Saturday, June 09, 2012

Big Brother, Big Sister


OK, time for an unscientific poll. Anyone who believes that their personal privacy is sacrosanct, that the only information others should have is what you allow them to have, that no one person except yourself should be the gatekeeper of all the data that exists about yourself, raise your hands. OK, you can put them down.

Next question. All of those who use Facebook, or have an iPhone and use Siri, raise your hands. Now, if you raised them for both the first question and for the second, boy, do I have bad news for you.

First, there's Facebook. If the internet was the first big wave of interconnectivity (computer to computer), and the world wide web the second (a common language all could search and access), then Facebook may well be the third (person to person). Unless you've been buried under a log for the past 10 years, you know that it allows people to post stuff about themselves, and see likewise from "friends."  What's easy to miss is that it is a closed universe: you can't search into it from outside, and those inside hit roadblocks on the way out as well.

In actual use, that may seem like a good thing. Do a Google search for yourself, and while you may get any number of hits, none will be from Facebook. That means that all those pictures of you drunk at that party, or you posting the latest off color joke, or you espousing a political view opposite that of your boss, are not readily available to those not in your orbit. So far, so good. Private life here, public life there, and never the twain will meet.

But not so fast. Just this past week we saw how it doesn't work out quite that way. A front page story in The New York Times told the cautionary tale of one Nick Bergus. Seems Nick has a Facebook page, and posted a link to a funny ad he found on Amazon for a 55-gallon drum of personal lubricant.  What he didn't fully appreciate was a little clause deep in the pages of legal gobbledygook we all scroll past to click on the "I agree" button when setting up almost any account these days. That clause gave Facebook the okeydokey to take his "like" and turn it into an ad. And so it wasn't long before his face was married to the product and showed up on others' pages as an advertisement, noting his endorsement as a selling point.

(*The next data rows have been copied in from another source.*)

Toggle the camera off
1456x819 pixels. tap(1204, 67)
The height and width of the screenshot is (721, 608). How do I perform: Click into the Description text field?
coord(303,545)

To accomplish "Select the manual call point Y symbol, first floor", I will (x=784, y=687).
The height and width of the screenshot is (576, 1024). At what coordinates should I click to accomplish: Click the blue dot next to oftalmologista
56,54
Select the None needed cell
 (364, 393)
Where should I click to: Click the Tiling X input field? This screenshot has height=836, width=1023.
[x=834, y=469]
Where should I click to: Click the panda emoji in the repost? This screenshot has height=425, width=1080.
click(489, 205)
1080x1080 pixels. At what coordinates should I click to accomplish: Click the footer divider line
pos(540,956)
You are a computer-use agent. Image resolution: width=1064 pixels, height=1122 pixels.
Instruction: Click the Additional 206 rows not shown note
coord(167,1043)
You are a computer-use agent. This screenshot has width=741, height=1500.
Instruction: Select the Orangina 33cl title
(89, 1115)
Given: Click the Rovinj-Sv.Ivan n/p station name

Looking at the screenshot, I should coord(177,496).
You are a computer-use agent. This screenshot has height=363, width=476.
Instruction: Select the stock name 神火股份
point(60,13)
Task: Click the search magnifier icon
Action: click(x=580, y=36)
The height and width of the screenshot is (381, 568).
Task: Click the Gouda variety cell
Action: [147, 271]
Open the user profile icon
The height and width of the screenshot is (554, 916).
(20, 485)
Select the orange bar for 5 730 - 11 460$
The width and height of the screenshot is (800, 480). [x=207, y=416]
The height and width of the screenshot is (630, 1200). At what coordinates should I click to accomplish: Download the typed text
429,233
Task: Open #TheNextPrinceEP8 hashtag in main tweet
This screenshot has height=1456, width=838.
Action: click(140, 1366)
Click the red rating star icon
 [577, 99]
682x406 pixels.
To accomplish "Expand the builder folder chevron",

With that in mind it's worth also noting that deep in the filing documents of Facebook's IPO, amid all the discussion about risks and markets, is an acknowledgement that while the public now has a piece of the action, they still don't have much of a say: Mark Zukerberg still controls 57% of the voting rights for the company. So I hope that Nick likes his lubricant: the policy that links him to it isn't something the shareholders will be discussing anytime soon.

And then there's our gal Siri. Apple's voice assistant is the "it" girl of the tech world. But can she keep a secret? Is what you tell her just between you and her? Not so much. The reason is that, once again, as stated in the agreement you clicked on happily when you got your new iPhone 4s, "By using Siri or Dictation, you agree and consent to Apple's and its subsidiaries' and agents' transmission, collection, maintenance, processing, and use of this information, including your voice input and User Data, to provide and improve Siri, Dictation, and other Apple products and services." In other words, whatever you say, be it an address, a birthday, an appointment, a phone or account number, goes into the maw of Apple for their use down the road. In response, this past week IBM announced it is blocking the service in its facilities. Of course, the Ghost of Job would never do anything nefarious with such information. Would it?

The bottom line is that if you use the internet in any way, from buying a product to checking the weather, to some extent you are living in a fishbowl. Companies see what you're doing, track your interests, and respond in ways calculated to reel you in. You can argue it's the price of doing business. Or you can argue the price of doing business is too high. In either case, like what you like, but just be ready to like it out loud.

-END-

Marc Wollin of Bedford has never posted anything on Facebook except this column. It also appears regularly in The Record-Review, The Scarsdale Inquirer and online at http://www.glancingaskance.blogspot.com/.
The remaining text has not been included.